Napatech A/S
- Type: Aktieselskab
- Traded as: OSE: NAPA
- Founded: 2003; 23 years ago
- Headquarters: Søborg, Denmark
- Area served: Worldwide
- Key people: Lars Boilesen (Chair); Kartik Srinivasan (CEO); Henrik Brill Jensen (COO);
- Products: SmartNICs
- Website: www.napatech.com

= Napatech =

Technology company based in Denmark

Napatech is a public company based in Denmark that develops and manufactures high speed network accelerators (SmartNICs) specifically designed for real-time network monitoring and analysis applications. The accelerators can be used in standard servers, allowing OEM vendors to build products using commercial off-the-shelf hardware. Examples of typical applications are network performance monitoring, test and measurement, security and optimization. Napatech's products are used in a variety of industries such as financial services, telecom, cloud and data center services, e-commerce and media, infrastructure and defense, as well as enterprise management and security.
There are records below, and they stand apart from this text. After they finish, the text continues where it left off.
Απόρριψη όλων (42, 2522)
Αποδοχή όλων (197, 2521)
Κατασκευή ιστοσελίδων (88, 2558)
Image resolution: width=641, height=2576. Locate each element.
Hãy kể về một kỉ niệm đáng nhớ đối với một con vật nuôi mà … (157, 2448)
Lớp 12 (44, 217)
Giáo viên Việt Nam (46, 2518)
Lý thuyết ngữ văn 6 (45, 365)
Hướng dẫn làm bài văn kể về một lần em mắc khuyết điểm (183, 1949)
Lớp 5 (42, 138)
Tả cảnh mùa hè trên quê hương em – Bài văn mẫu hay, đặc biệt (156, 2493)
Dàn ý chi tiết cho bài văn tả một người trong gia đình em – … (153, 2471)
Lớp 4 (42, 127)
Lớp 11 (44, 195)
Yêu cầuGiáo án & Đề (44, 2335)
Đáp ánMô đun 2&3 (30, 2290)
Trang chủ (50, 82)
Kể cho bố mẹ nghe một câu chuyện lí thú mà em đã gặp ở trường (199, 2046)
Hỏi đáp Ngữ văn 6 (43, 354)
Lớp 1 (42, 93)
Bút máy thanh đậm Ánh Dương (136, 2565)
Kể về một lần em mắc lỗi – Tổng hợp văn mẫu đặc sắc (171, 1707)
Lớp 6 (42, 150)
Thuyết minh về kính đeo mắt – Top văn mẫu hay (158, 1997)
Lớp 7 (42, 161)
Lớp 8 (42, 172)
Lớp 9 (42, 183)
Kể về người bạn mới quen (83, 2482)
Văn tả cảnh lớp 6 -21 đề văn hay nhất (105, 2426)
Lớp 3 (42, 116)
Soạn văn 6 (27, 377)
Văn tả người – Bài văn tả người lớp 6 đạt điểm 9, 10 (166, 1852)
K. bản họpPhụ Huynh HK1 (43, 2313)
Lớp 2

The company, which is an OEM supplier with a base of over 140,000 ports deployed, enables network equipment manufacturers to provide visibility into the performance and operation of their customers' networks, applications and data services.

Napatech entered the Oslo Stock Exchange in December 2013.

==History==

===Early days===
Napatech was founded in January 2003 as a privately owned company by Jens Christophersen and Thomas Jørgensen, two Danish IT entrepreneurs who initially worked from an office at the Technical University of Denmark. They raised US$320,000 for prototype development of their first, programmable 10GbE accelerator. Christophersen and Jørgensen had identified a problem with the unprecedented growth of data, and their idea was that since Internet traffic roughly doubles every year, the hardware itself could not keep up with the rate of data growth. They also saw and understood the need for monitoring the performance of a network in order to enable the optimization of it and its applications.
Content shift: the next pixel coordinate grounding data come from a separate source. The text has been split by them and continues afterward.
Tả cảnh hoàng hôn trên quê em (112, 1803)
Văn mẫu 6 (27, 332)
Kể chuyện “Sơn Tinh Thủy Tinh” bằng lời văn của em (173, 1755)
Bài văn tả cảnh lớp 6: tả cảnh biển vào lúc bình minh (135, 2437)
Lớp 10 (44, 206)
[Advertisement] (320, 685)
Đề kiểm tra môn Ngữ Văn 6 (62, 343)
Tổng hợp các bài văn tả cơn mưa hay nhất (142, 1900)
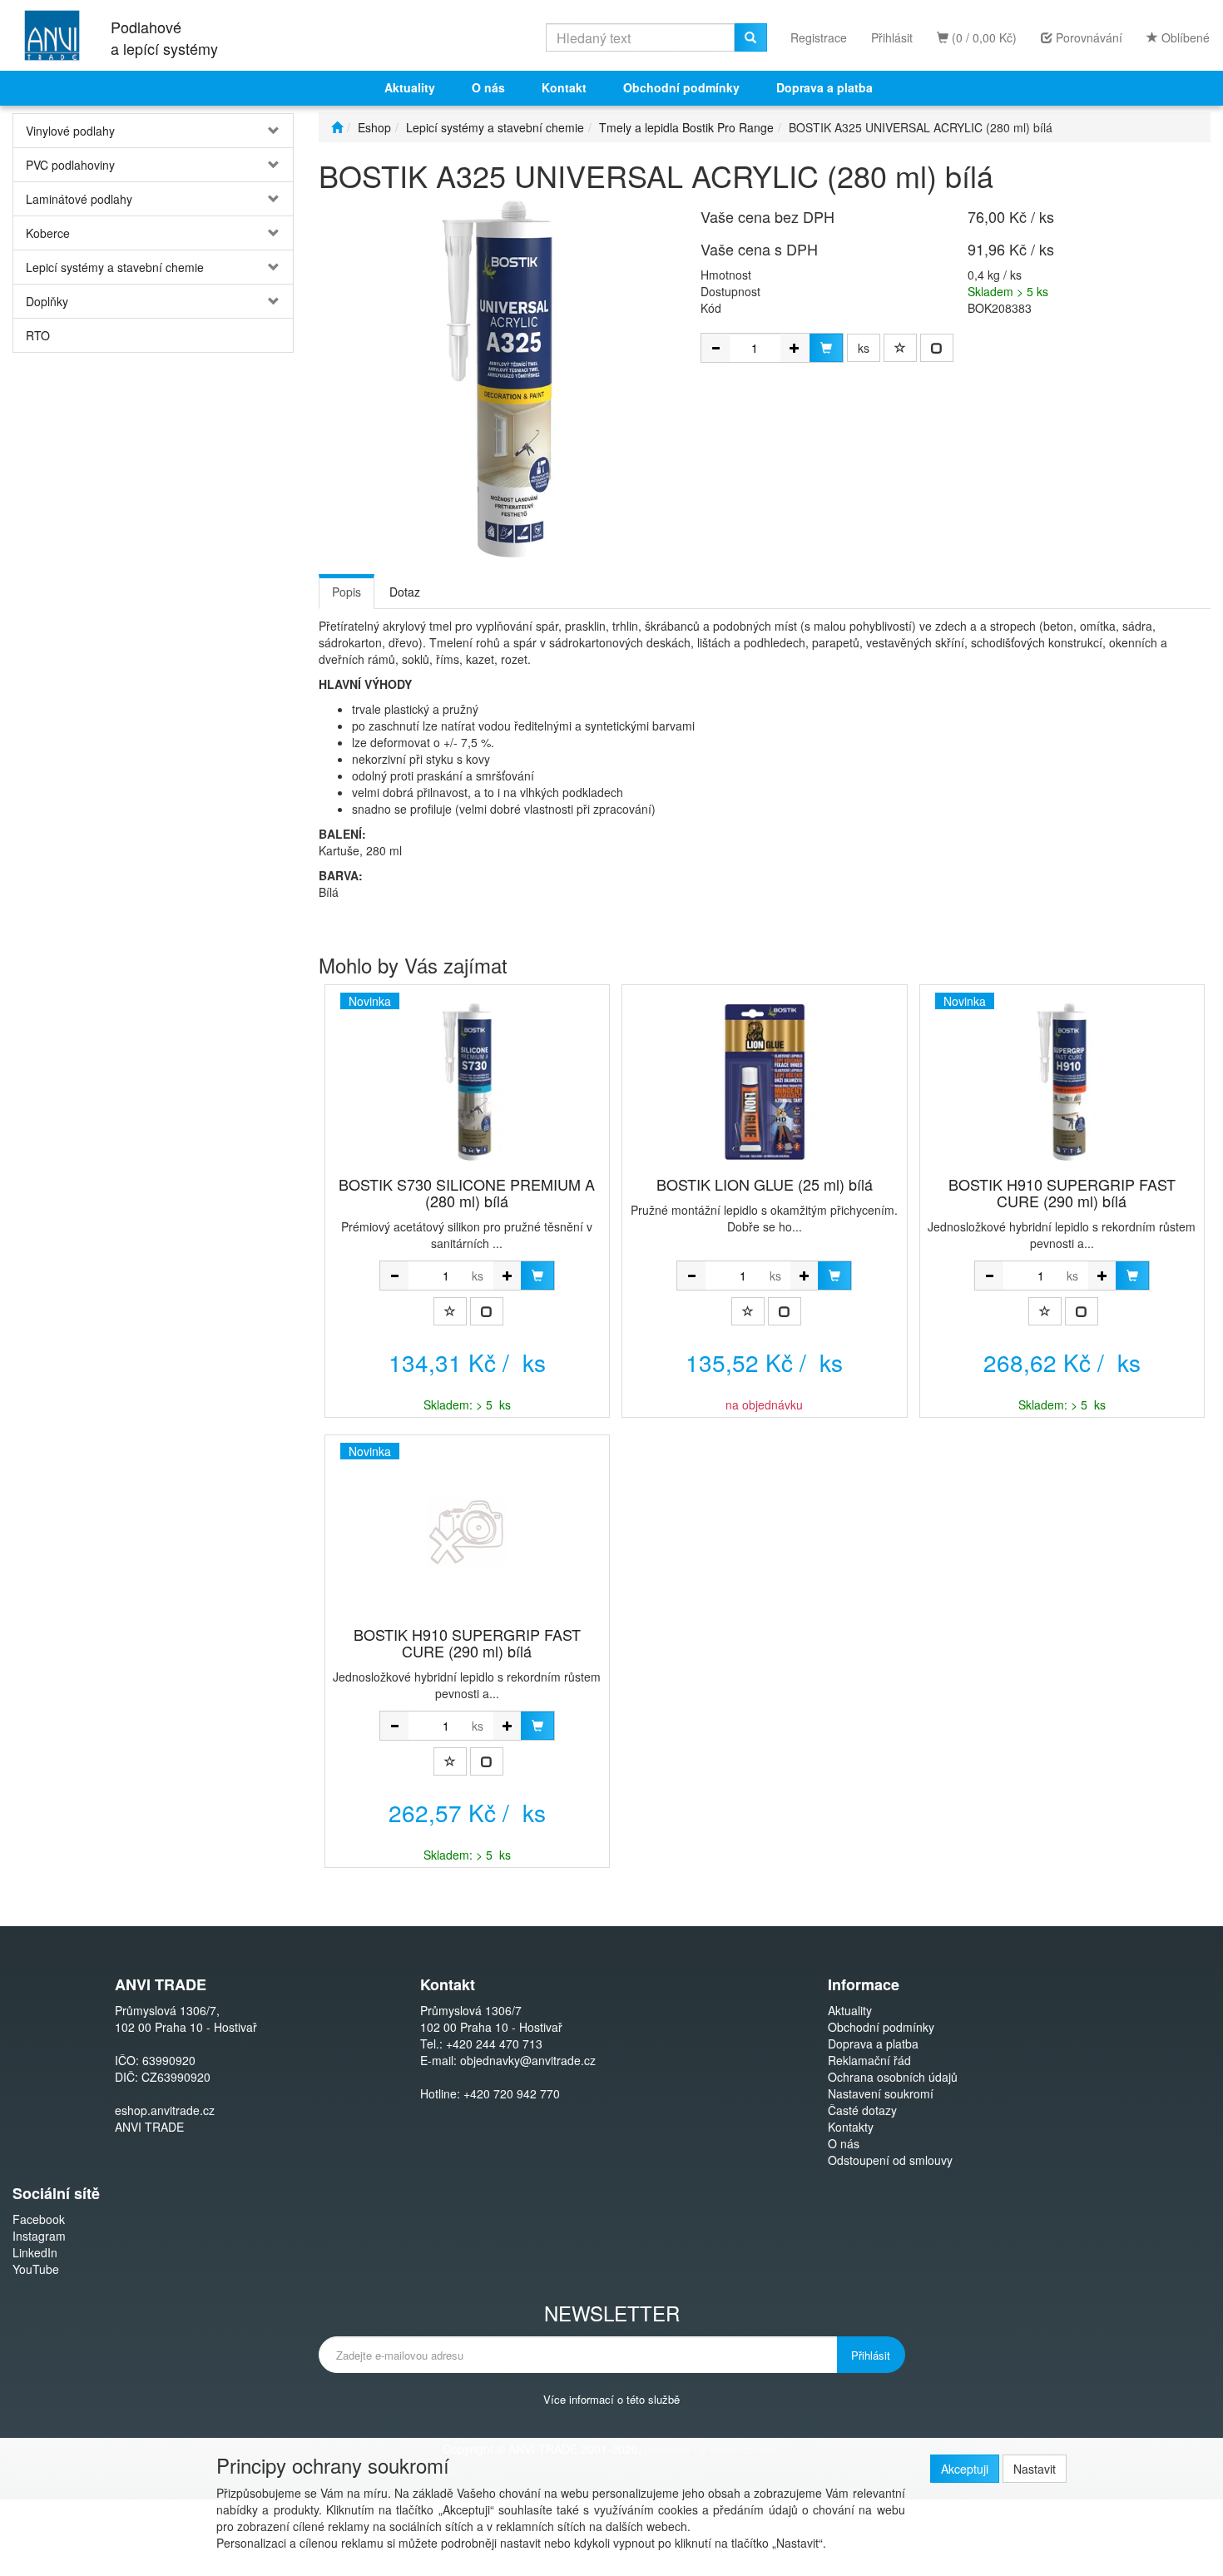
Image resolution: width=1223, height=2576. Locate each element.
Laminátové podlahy (79, 199)
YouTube (35, 2269)
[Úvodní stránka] (337, 127)
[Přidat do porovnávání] (936, 348)
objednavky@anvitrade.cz (528, 2060)
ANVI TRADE (149, 2126)
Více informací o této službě (611, 2398)
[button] (269, 130)
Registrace (818, 37)
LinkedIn (34, 2252)
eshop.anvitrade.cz (165, 2110)
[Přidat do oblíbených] (900, 348)
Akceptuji (964, 2468)
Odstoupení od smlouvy (890, 2160)
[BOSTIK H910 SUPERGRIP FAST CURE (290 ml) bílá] (467, 1532)
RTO (38, 335)
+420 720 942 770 (511, 2093)
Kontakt (564, 87)
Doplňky (47, 301)
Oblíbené (1184, 37)
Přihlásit (892, 37)
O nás (488, 87)
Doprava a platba (824, 87)
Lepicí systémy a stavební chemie (115, 267)
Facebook (38, 2219)
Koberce (48, 233)
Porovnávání (1087, 37)
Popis (346, 591)
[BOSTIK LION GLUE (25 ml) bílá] (765, 1081)
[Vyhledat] (750, 37)
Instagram (39, 2235)
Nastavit (1034, 2468)
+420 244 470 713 (494, 2043)
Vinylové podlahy (70, 130)
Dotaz (404, 591)
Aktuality (409, 87)
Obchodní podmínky (681, 87)
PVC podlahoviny (70, 164)
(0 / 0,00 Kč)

Napatech, which is itself a combination of the words 'Napa Valley' and 'Technology', was growing rapidly in 2003, and by August the company had five employees. By the end of 2003, the company announced the industry's first 10G programmable Ethernet accelerator based on the Virtex-II Pro FPGA. Soon after, the company set out to conquer Silicon Valley and established their first office in Mountain View, California.

===Acquisitions===
In February 2006, the company agreed to buy the IP and business assets from Xyratex, a move which helped raise the profile of Napatech vis-à-vis programmable network accelerators. Napatech successfully integrated the Ethernet adapter business from Xyratex, subsequently generating US$4 million in revenue, while an additional US$5 million in new capital was raised from Northzone and Ferd Venture.

==Products==
Napatech's product portfolio of network accelerators span speeds ranging from 1 Gbit/s up to 100 Gbit/s of speed with 1, 2 or 4-port variants. Its first product was an accelerator launched in December 2003 which supported 10 Gbit/s network speeds. Up until the first quarter of 2014, the company has produced approximately 40+ different models of accelerators. Some of the most important features being the capture of all network data at full line rate, and guaranteed delivery of data with zero packet loss.
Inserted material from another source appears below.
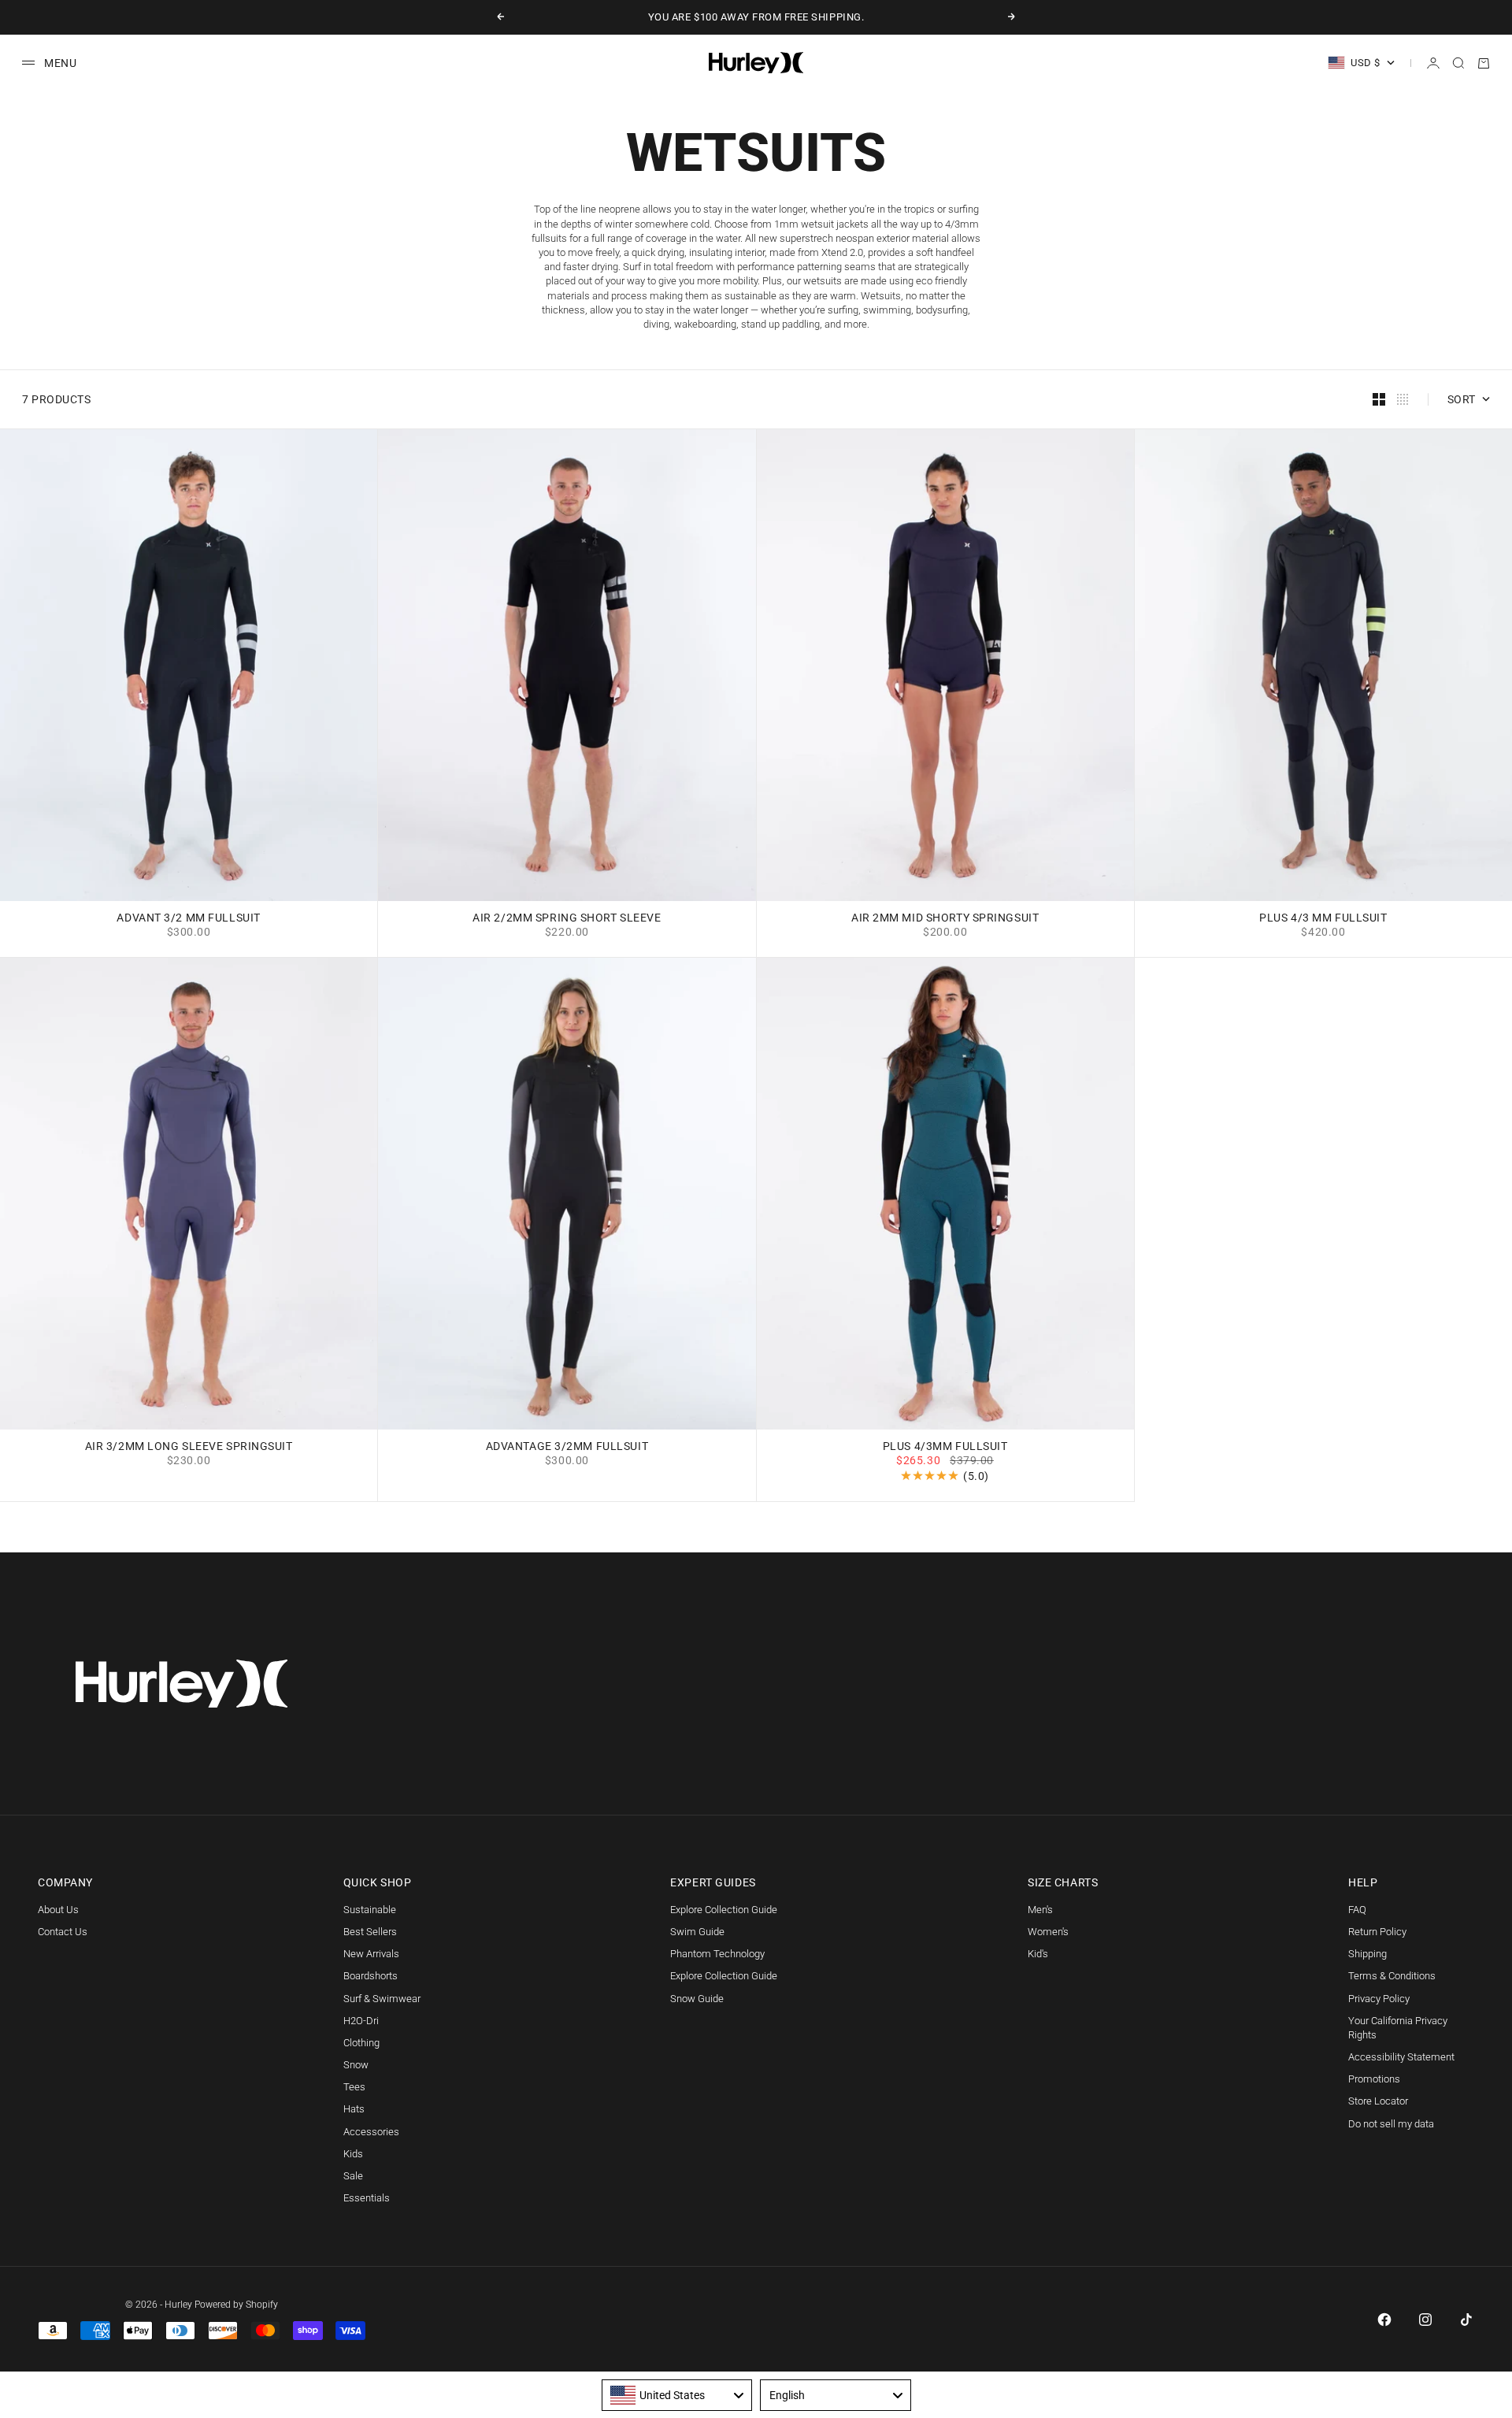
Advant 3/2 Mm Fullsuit (188, 919)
Napatech's accelerators allow for off-loading of I/O as well as CPU-intensive functions of network tasks, in a similar way that PC video cards or graphics accelerators do with graphics calculations.

Napatech's lineup of accelerators include:

- NT200A02 (2 port, 100G)
- NT100E3-1-PTP (1 port, 100G)
- NT40E3-4-PTP (4 port, 10G)
- NT40E2-1 (1 port, 40G)
- NT20E2-PTP (2 port, 10G)
- NT4E2-4-PTP (4 port, 1G)
- NT4E2-4T-BP (4 port, 1G)
- NT4E-NEBS (4 port, 1G)
- NT20E-NEBS (2 port, 10G)
- NT4E-STD (4 port, 1G)

==Locations==
Napatech is headquartered in the suburb of Søborg, located in the north of Copenhagen, Denmark, with sales offices in the United States; São Paulo, Brazil; Tokyo, Japan; and Seoul, South Korea. The American subsidiary has offices located in Andover, Massachusetts; Mountain View, California; and Columbia, Maryland.